[SUPPLIED INFORMATION]:
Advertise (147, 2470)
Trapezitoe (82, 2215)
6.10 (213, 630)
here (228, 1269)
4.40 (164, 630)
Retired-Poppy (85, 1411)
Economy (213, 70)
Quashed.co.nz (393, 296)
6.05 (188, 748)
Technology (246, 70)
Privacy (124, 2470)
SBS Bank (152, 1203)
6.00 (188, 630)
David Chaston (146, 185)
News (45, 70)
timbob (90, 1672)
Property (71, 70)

[WORK ITEM]:
Every entry in the listing above is to be repeated verbatim.

[REPLY TO THE TASK]:
Advertise (147, 2470)
Trapezitoe (82, 2215)
6.10 (213, 630)
here (228, 1269)
4.40 (164, 630)
Retired-Poppy (85, 1411)
Economy (213, 70)
Quashed.co.nz (393, 296)
6.05 (188, 748)
Technology (246, 70)
Privacy (124, 2470)
SBS Bank (152, 1203)
6.00 (188, 630)
David Chaston (146, 185)
News (45, 70)
timbob (90, 1672)
Property (71, 70)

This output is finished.